■ **ARTICLE**
** start **

StackOverflow is a place for posting code, not links to code. –  nhgrif Nov 8 '13 at 0:04
    
Is it better now? –  Yoshi Peters Nov 8 '13 at 0:07
    
Show us the errors you're getting. –  template boy Nov 8 '13 at 0:07
    
This is the error:First-chance exception at 0x608CDF58 (msvcp120d.dll) in c++Project.exe: 0xC0000005: Access violation reading location 0x01228D14. –  Yoshi Peters Nov 8 '13 at 0:10

1 Answer 1

up vote 5 down vote accepted

I would have serious doubts about your teacher's C++ abilities.

You cannot read std::string as raw data. It is not a POD type.

file.read((char*)&city, sizeof(city))
...
file.write((char*)&city, sizeof(city));

This code should NOT have worked previously, but it sounds like you somehow got real lucky.

** end **

■ **PROMPT 1**
In the records, rewrite the lines starting at the one containing "This screenshot has width=1200, height=600." and ending at the one containing "(x=305, y=514)", replacing "screenshot" with "image" and leaving everything else unchanged. Leave the pictures out of your answer.
The forum thread and the records are unrelated to each other.

■ **MATERIAL FOR THIS EXERCISE**
** start **

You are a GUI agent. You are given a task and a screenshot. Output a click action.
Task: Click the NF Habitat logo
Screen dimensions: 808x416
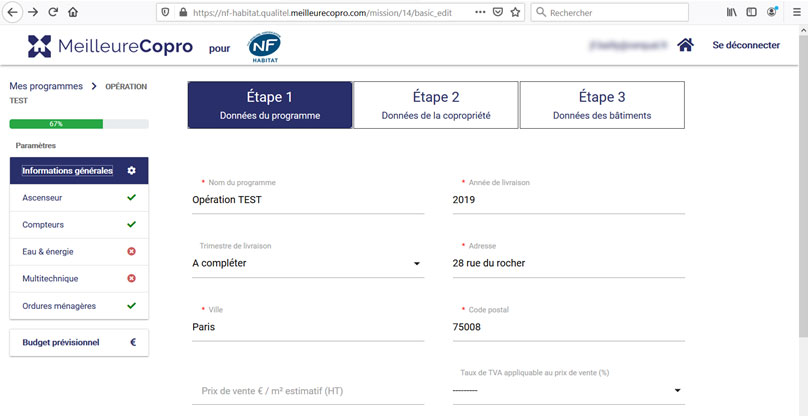tap(265, 47)
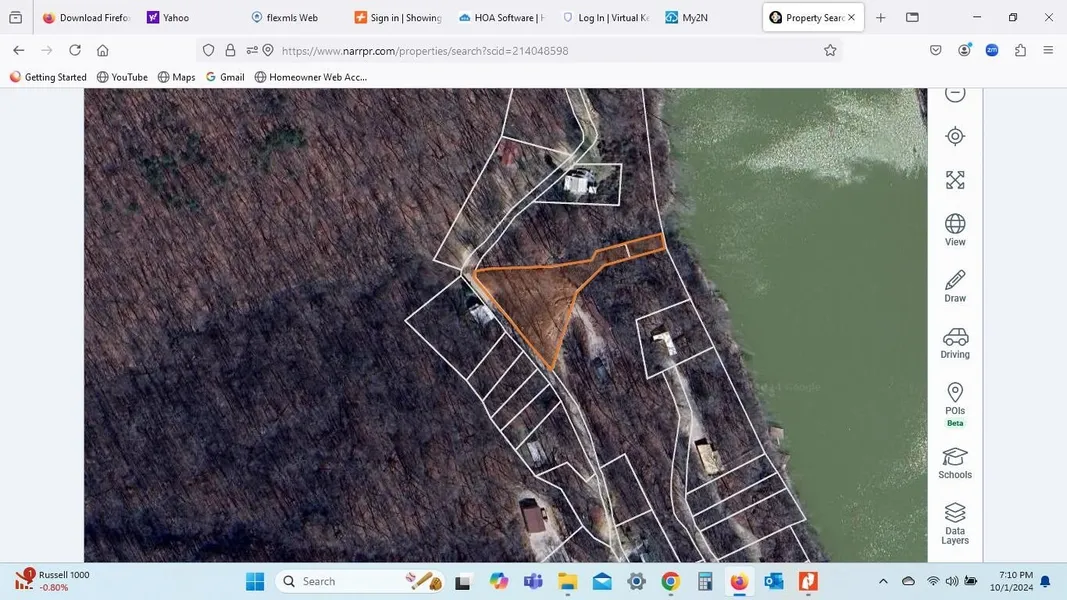The width and height of the screenshot is (1067, 600).
Task: Reload the current page
Action: pyautogui.click(x=75, y=50)
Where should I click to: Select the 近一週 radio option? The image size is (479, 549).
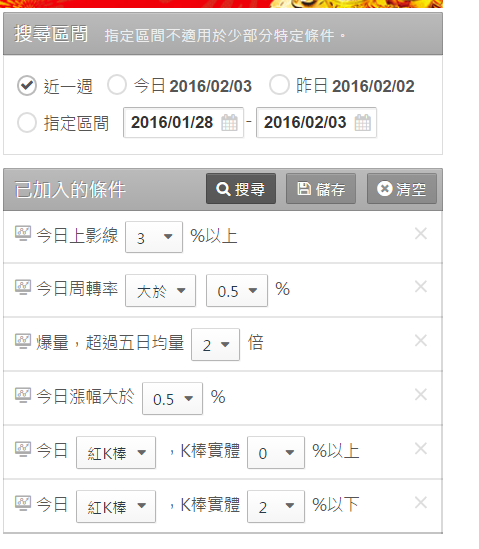(x=27, y=85)
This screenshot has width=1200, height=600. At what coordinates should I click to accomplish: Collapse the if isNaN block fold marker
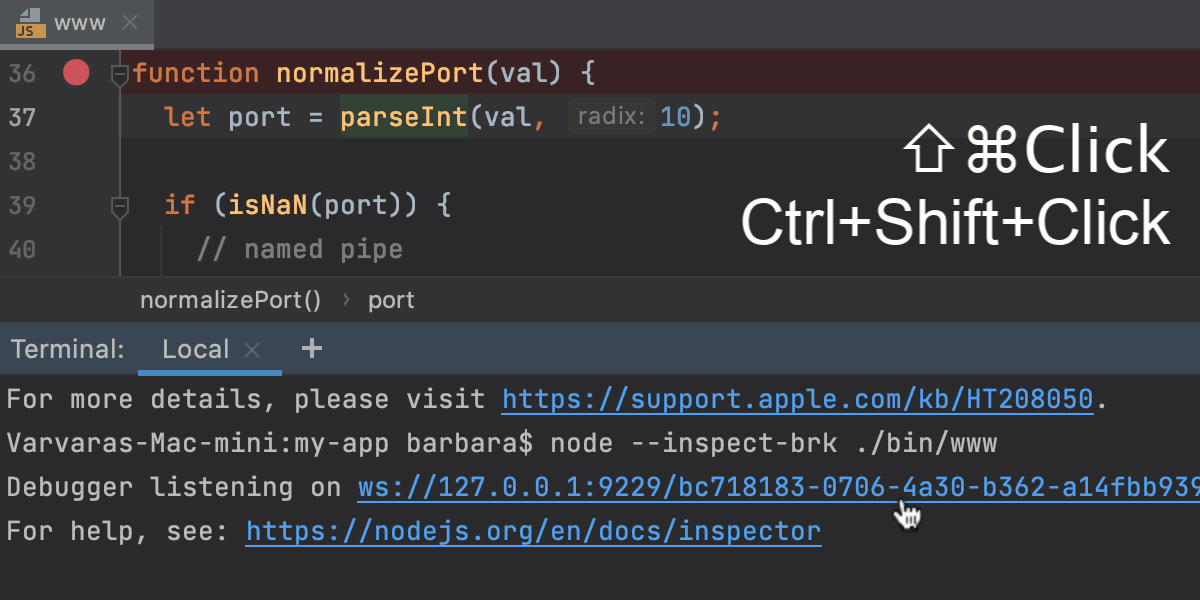coord(120,206)
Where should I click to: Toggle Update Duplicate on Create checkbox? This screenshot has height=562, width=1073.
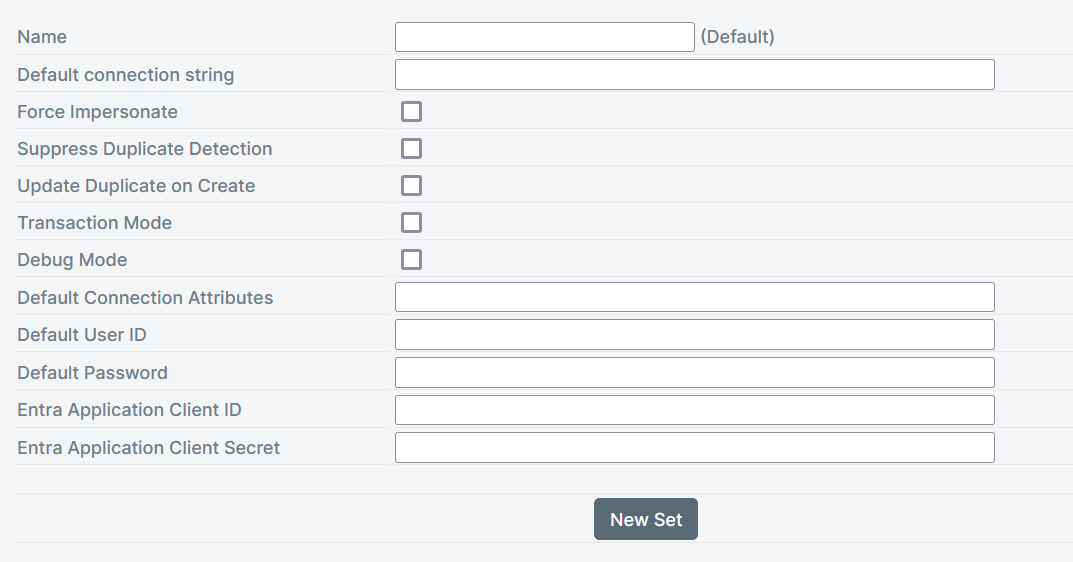[411, 186]
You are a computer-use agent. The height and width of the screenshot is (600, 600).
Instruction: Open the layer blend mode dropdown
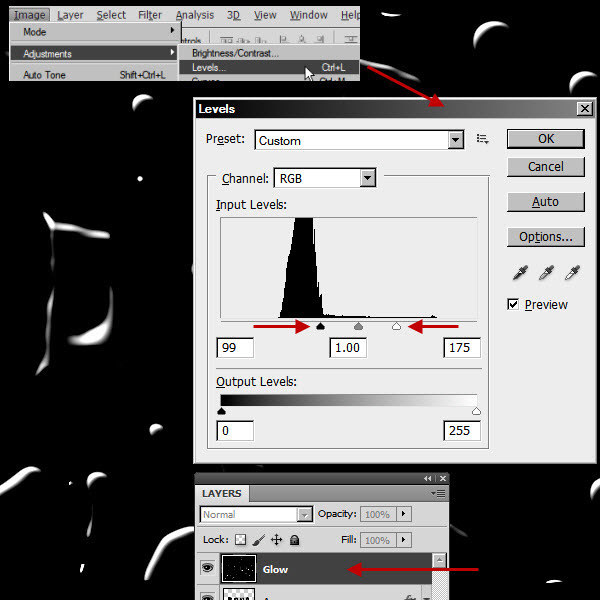(x=305, y=514)
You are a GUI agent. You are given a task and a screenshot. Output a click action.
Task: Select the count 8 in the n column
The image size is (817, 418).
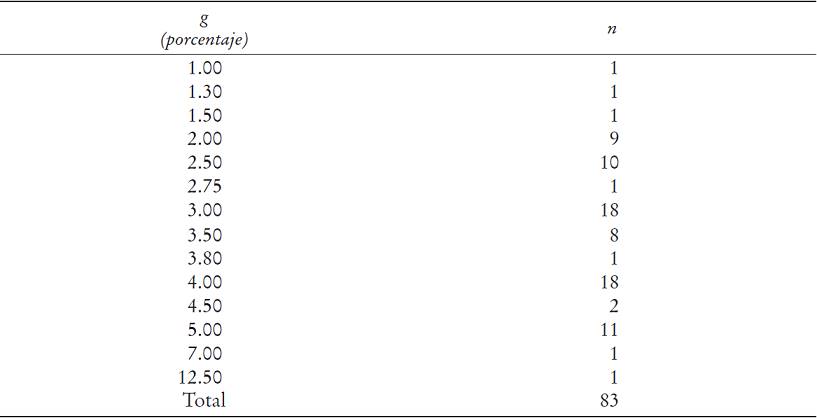[x=614, y=235]
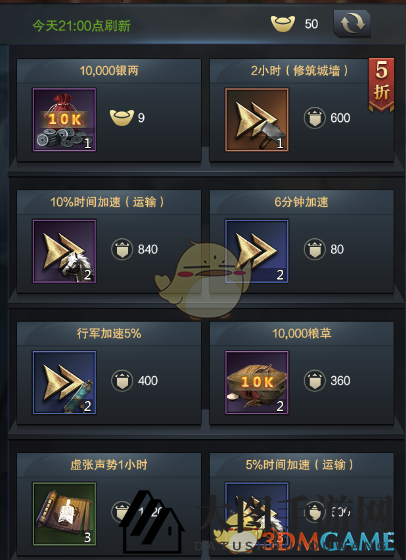The height and width of the screenshot is (560, 406).
Task: Open the 虚张声势1小时 item title
Action: point(109,465)
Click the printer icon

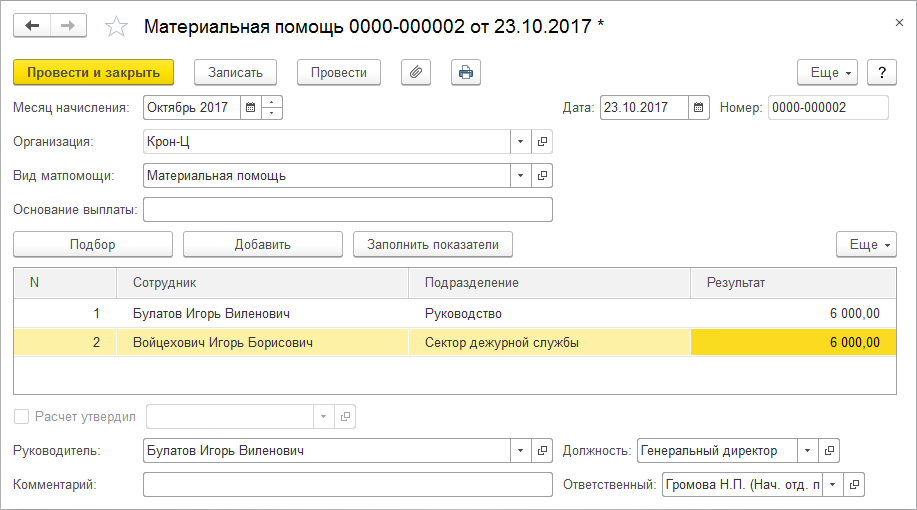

** end **

■ **PROMPT 2**
Do these statements agree with the forum thread? (a) The accepted answer expresses doubts about the teacher's C++ abilities. (b) The answer calls std::string a POD type. (c) The answer says the code should have worked previously.

■ **FULL OUTPUT 1**
This image has width=1200, height=600. At what coordinates should I click to accomplish: Collapse the if isNaN block fold marker
coord(120,206)
Where should I click to: Toggle Update Duplicate on Create checkbox? This image has height=562, width=1073.
[411, 186]
You are a computer-use agent. The height and width of the image is (600, 600).
Instruction: Open the layer blend mode dropdown
(x=305, y=514)

■ **FULL OUTPUT 2**
(a) Yes: "I would have serious doubts about your teacher's C++ abilities."
(b) No: "It is not a POD type."
(c) No: "This code should NOT have worked previously"